Lee Se-Yeol

Personal information
- Nationality: South Korea
- Born: 15 October 1990 (age 35) Jeollanam-do, South Korea
- Height: 1.80 m (5 ft 11 in)
- Weight: 84 kg (185 lb)

Sport
- Sport: Wrestling
- Event: Greco-Roman
- Club: Korea Minting and Security Printing Corporation
- Coached by: Kim Jin Kyu

Medal record
Men's Greco-Roman wrestling
Representing South Korea
Asian Games
| Silver medal – second place | 2010 Guangzhou | 84 kg |
Asian Championships
| Gold medal – first place | 2010 Delhi | 84 kg |

= Lee Se-yeol =

South Korean Greco-Roman wrestler

Lee Se-Yeol (born October 15, 1990, in Jeollanam-do) is an amateur South Korean Greco-Roman wrestler, who played for the men's light heavyweight category. In 2010, Lee defeated Japan's Norikatsu Saikawa for the gold medal in his respective division at the Asian Wrestling Championships in Delhi, India, and eventually captured a silver at the Asian Games in Guangzhou, China, losing out to Iran's Taleb Nematpour.

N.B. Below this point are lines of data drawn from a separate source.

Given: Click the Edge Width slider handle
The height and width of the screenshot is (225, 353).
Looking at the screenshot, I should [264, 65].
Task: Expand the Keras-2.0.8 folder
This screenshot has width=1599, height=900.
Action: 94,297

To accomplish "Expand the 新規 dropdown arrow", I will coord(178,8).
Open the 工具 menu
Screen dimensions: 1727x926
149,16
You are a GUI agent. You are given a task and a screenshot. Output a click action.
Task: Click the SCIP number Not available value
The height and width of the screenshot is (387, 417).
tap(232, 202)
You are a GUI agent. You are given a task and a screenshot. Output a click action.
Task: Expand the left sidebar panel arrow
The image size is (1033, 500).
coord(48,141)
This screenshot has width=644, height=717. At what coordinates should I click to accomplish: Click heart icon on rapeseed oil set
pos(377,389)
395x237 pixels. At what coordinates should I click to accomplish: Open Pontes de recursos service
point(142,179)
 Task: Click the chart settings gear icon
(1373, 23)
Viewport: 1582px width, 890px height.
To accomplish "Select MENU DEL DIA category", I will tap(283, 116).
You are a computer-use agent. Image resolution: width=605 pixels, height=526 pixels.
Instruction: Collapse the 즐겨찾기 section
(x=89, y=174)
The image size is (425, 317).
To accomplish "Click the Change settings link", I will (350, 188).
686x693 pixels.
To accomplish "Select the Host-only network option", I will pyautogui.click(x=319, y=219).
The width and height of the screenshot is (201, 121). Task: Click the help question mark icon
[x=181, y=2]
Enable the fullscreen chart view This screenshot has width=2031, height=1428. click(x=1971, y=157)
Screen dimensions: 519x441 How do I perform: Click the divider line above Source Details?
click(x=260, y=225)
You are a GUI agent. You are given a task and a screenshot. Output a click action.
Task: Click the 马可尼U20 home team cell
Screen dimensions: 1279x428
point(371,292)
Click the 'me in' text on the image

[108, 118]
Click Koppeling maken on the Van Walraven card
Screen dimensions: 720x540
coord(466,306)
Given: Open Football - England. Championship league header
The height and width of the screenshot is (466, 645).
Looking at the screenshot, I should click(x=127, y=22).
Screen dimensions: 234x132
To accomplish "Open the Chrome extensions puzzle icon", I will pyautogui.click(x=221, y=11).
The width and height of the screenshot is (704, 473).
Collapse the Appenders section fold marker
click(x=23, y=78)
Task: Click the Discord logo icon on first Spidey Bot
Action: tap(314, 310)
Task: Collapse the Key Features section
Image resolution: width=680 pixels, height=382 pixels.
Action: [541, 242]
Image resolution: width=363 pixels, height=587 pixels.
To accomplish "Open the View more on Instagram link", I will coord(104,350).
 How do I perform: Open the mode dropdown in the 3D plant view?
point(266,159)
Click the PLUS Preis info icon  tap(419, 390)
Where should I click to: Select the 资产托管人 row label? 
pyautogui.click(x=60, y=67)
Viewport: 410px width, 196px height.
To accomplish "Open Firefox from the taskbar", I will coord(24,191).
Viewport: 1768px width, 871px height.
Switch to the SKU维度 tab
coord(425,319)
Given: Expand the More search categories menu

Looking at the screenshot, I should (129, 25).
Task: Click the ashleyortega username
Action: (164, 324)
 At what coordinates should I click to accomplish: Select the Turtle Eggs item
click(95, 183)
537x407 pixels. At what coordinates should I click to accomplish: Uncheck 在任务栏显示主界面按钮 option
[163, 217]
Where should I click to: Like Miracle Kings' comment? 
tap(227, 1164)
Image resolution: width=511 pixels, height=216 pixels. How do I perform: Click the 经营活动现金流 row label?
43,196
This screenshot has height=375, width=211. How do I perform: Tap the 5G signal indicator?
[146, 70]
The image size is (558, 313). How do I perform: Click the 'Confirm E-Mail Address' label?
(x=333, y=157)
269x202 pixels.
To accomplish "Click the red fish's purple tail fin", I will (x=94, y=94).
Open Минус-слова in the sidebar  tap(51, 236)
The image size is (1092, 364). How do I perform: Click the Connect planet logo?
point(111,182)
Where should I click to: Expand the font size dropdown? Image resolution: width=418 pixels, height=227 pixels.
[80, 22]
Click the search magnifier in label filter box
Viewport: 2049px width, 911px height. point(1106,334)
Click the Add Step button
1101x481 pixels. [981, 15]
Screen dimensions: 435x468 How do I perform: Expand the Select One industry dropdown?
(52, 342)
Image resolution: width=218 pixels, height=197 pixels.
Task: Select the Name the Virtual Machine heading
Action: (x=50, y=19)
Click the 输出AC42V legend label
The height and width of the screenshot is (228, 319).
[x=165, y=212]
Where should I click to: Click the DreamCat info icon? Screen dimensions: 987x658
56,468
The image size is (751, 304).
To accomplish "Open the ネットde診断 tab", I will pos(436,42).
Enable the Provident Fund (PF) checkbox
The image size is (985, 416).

Lee represented South Korea at the 2012 Summer Olympics in London, where he competed for the men's 84 kg class. He lost the qualifying round match to Bosnian-born Austrian wrestler Amer Hrustanović, who was able to score four points in two straight periods, leaving Lee without a single point.

He competed in the 97 kg event at the 2022 World Wrestling Championships held in Belgrade, Serbia.